06.24.20 WORKOUT

WARMUP

Set a timer for 3:00, for as many quality rounds and reps as possible:

Part A VIDEO TUTORIAL

10 Jumping Jacks

10 Seal Jacks

10 High Knees

10 Air Squats

5 Burpees

Part B VIDEO TUTORIAL

6 Straddle QLT stretch

6 Squat to Lizard stretch

6 Up dog to Down dog with :10 pause

MOVEMENT FOCUS: WEAK GLUTES


(Essentials and Full Gym) – Day 3

3 sets:

- 5 left side single-leg dumbbell deadlifts

- 5 right side single-leg dumbbell deadlifts

- 5 left side dumbbell step ups or reverse lunges

- 5 right side dumbbell step ups or reverse lunges

Do your best to place the workload in the glutes, and take note of how well you’re able to do that and when your glutes start to lose strength.

WORKOUT


(Essentials)

3 cycles:

- 40 alternating single-dumbbell cleans (medium weight)

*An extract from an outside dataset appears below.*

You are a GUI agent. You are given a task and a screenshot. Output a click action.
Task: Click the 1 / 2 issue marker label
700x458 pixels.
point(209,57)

- 20 dumbbell burpee deadlifts (medium volume)


(Full Gym)

3 cycles:

- 40 alternating plate cleans (medium weight)

- 20 plate burpees (medium volume)

Goal RPE: 6-8

Suggested timecap: 18 minutes

REFLECTION: OPTIMISM


How is your optimism, pessimism, or realism serving you? Do you wish you were more one way or the other?